> _Task brief_: Find and return every line of the data that contains the word "border".

> _Given entries_:
=== Section Start ===

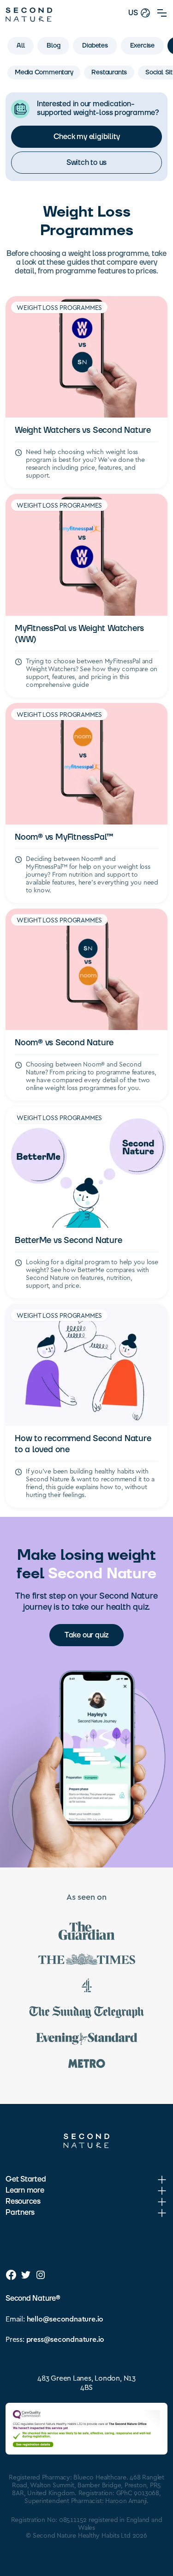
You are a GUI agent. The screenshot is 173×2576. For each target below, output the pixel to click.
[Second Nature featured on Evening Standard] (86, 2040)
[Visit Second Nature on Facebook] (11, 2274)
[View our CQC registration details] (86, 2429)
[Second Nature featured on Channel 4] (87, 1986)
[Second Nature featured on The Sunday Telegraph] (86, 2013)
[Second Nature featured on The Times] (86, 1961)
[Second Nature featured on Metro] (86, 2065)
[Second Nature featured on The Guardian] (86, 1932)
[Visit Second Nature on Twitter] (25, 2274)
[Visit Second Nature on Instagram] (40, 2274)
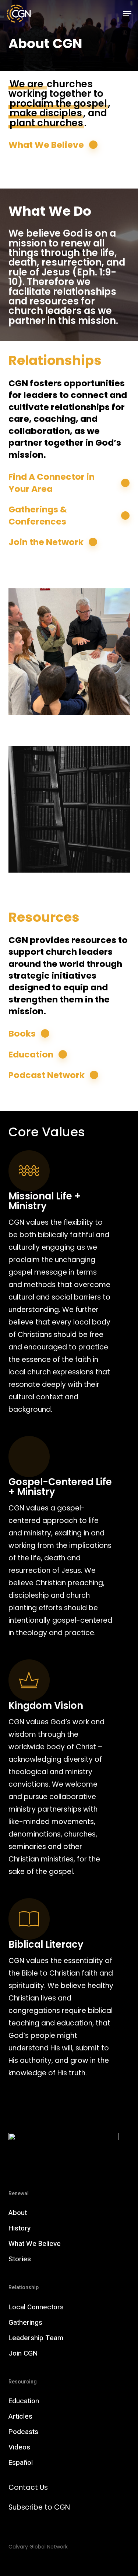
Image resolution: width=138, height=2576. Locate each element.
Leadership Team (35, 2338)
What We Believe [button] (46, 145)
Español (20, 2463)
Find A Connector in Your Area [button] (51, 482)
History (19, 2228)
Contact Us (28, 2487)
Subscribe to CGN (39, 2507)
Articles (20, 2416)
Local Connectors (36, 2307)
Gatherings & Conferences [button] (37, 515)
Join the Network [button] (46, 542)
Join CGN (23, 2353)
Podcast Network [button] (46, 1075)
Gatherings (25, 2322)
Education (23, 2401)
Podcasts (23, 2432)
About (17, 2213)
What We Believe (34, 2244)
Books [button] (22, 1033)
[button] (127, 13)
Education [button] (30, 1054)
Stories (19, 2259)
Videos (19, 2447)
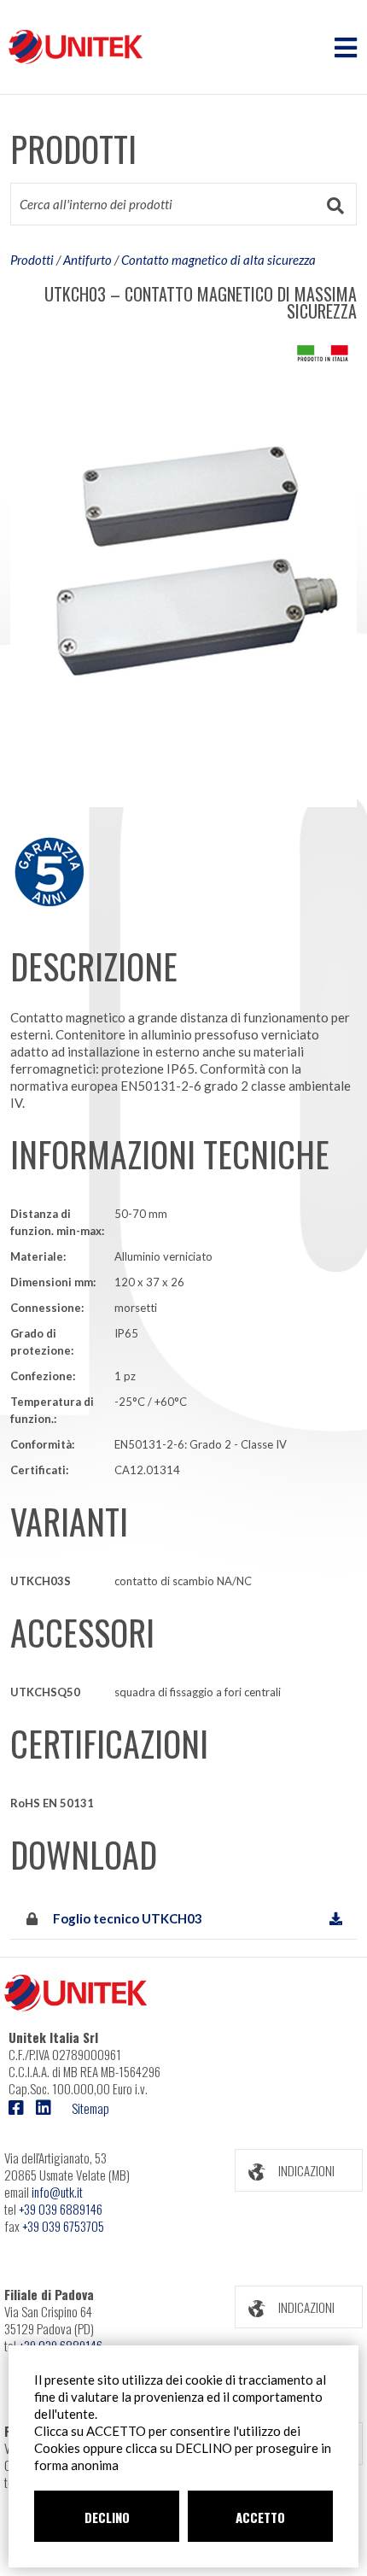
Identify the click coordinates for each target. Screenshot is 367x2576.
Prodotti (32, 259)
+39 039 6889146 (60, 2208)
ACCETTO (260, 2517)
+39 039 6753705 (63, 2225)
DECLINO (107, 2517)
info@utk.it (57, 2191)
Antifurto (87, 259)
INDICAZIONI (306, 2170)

=== Section End ===
=== Section Start ===

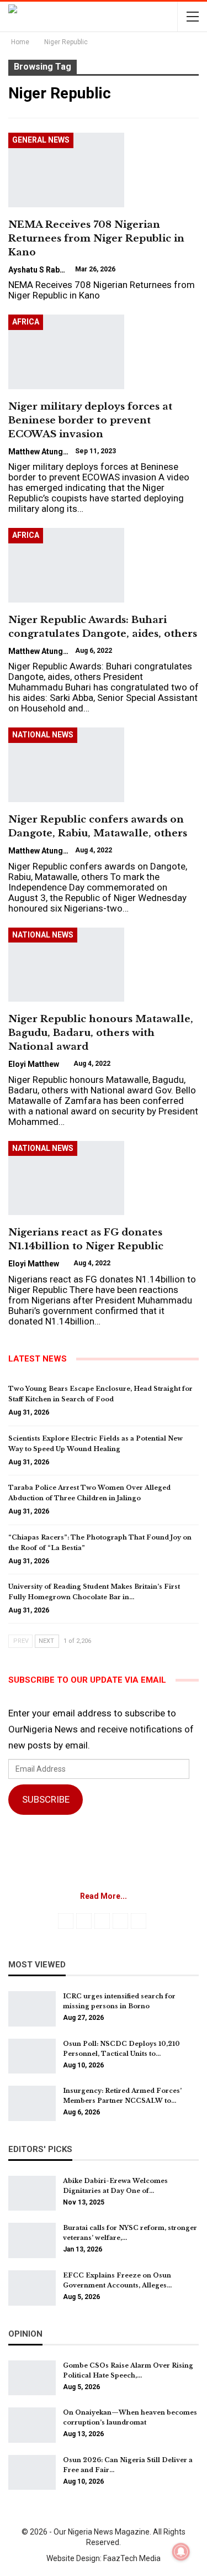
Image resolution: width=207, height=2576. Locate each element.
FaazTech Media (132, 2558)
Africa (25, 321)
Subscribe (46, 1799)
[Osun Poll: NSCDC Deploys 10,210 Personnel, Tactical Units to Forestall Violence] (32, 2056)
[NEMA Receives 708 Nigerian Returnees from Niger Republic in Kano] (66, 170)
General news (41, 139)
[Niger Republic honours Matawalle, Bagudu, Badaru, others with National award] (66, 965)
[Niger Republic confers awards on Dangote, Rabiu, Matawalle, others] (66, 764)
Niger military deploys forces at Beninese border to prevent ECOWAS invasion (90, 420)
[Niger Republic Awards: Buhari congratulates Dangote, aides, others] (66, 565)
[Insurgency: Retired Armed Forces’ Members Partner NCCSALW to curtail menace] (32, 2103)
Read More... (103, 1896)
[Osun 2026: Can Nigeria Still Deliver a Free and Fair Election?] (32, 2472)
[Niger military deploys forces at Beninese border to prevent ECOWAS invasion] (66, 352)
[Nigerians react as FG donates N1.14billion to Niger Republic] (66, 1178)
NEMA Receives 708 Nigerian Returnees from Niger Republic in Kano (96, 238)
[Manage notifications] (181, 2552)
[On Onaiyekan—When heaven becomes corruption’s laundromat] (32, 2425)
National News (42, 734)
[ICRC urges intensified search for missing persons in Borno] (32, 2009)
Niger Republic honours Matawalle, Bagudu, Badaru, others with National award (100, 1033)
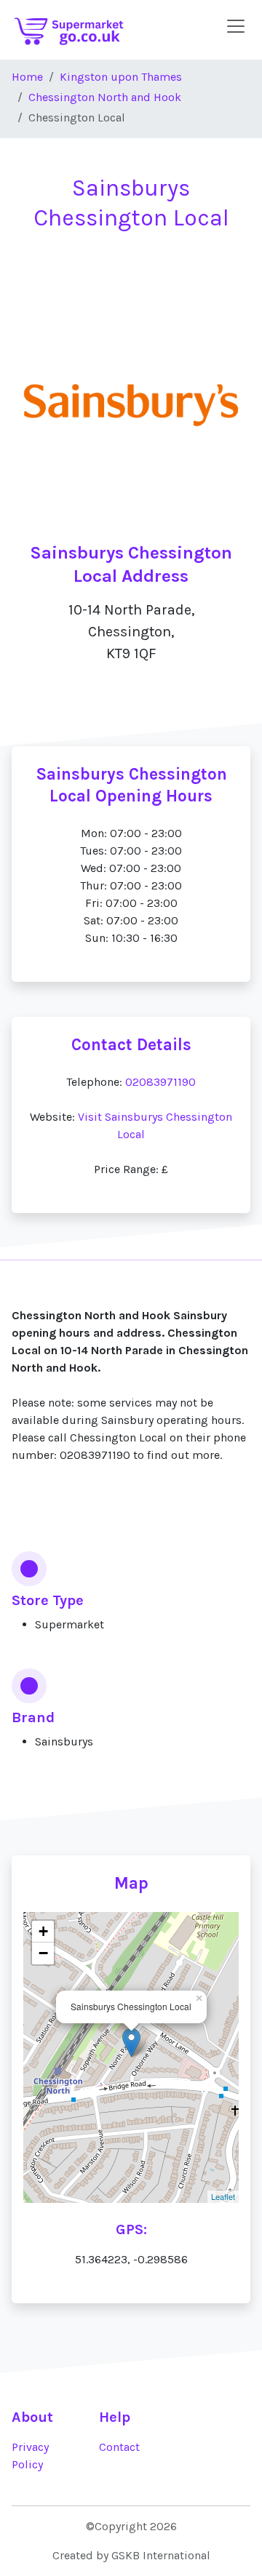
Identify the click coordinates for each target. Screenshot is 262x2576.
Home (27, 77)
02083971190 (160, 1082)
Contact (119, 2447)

=== Section End ===

> _Output of the exercise_:
Niger military deploys forces at Beninese border to prevent ECOWAS invasion (90, 420)
[Niger military deploys forces at Beninese border to prevent ECOWAS invasion] (66, 352)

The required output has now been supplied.